Step 5: Configure SSH to Use ProxyJump
Now configure your local SSH client to automatically route connections through the jump server. Create or edit ~/.ssh/config on your local machine:
vim ~/.ssh/config
Add the following configuration:
# Jump Server
Host jump
Hostname jumpserver.example.com
User username
IdentityFile ~/.ssh/jumpserver
# Production Servers
Host prod1 prod2 prod3
User username
ProxyJump jump
IdentityFile ~/.ssh/production
# Specific server mappings
Host prod1
Hostname server1.example.com
Host prod2
Hostname server2.example.com
Host prod3
Hostname server3.example.com
Let’s break down what each setting does:
Host: A short alias you can use instead of typing the full hostname
Hostname: The actual FQDN or IP address of the server
User: Your username on the remote server
IdentityFile: The path to the private key for authentication
ProxyJump: Tells SSH to route the connection through the specified jump server
With this configuration in place, you can now connect to any production server with a simple command:
ssh prod1
SSH automatically connects to the jump server first, then forwards your connection to the destination server—all in one seamless step. From your perspective, it works just like a direct connection.
Step 6: Configure Firewall Rules
The final step is to lock down your production servers. Configure UFW on each destination server to only allow SSH connections from the jump server’s IP address:
ufw allow from 203.0.113.10 to any port 22
ufw deny 22
Replace 203.0.113.10 with your jump server’s actual IP address. With these rules in place, SSH attempts from any IP other than your jump server will be blocked at the firewall level.

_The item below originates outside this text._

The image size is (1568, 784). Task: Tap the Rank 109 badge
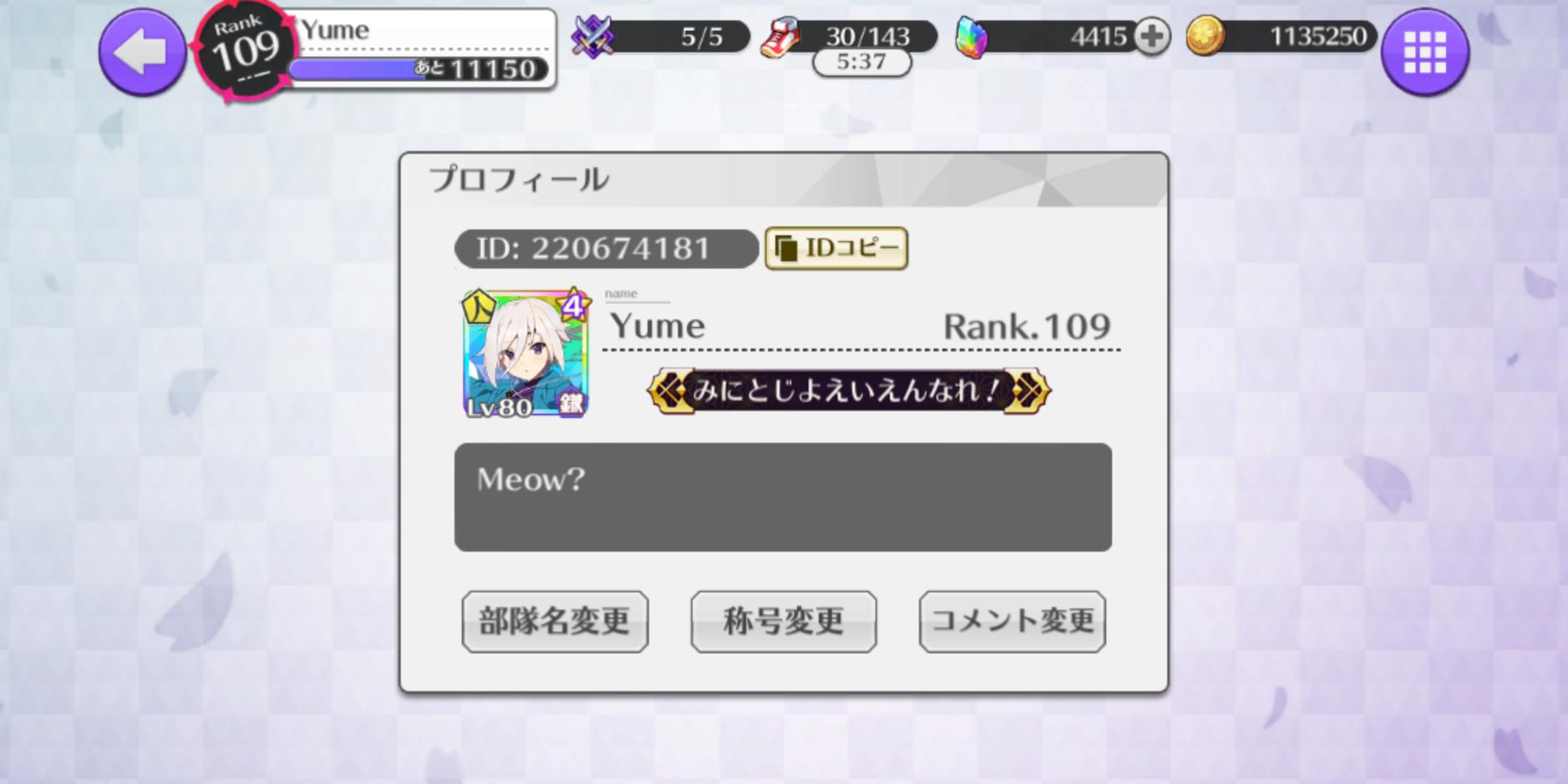coord(245,52)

Using Wildcards for Multiple Servers
If you have many servers with similar hostnames, you can use wildcards in your SSH config:
# All development servers
Host dev-*
User username
ProxyJump jump
IdentityFile ~/.ssh/development
# All production web servers
Host web-prod-*
User username
ProxyJump jump
IdentityFile ~/.ssh/production
Now any hostname matching the pattern automatically uses the jump server. For example, ssh dev-database or ssh web-prod-01 will route through your jump server without additional configuration.
Best Practices
Harden the jump server: Since the jump server is your single point of entry, secure it thoroughly. Disable password authentication, keep it patched, enable automatic security updates, and monitor logs for suspicious activity.
Use different keys for different environments: Create separate key pairs for development, staging, and production. This limits the blast radius if a key is compromised.
Rotate keys regularly: Treat SSH keys like passwords. Rotate them periodically, especially when someone with access leaves the team.
Monitor jump server logs: All SSH connections flow through the jump server, making it a central point for security monitoring and audit logging.
Consider a backup jump server: If your jump server goes down, you lose access to all your infrastructure. Configure a secondary jump server for redundancy.
Use with Ansible deployments: If you use Ansible for deployments, it can also route connections through your jump server. Add the ProxyJump configuration to your Ansible inventory or set the ansible_ssh_common_args variable to use the same jump server for automated deployments:
ansible_ssh_common_args: '-o [email protected]'
With an SSH jump server properly configured, you’ve added a critical security layer to your infrastructure. Your production servers are now protected behind a single hardened gateway, dramatically reducing your exposure to SSH-based attacks.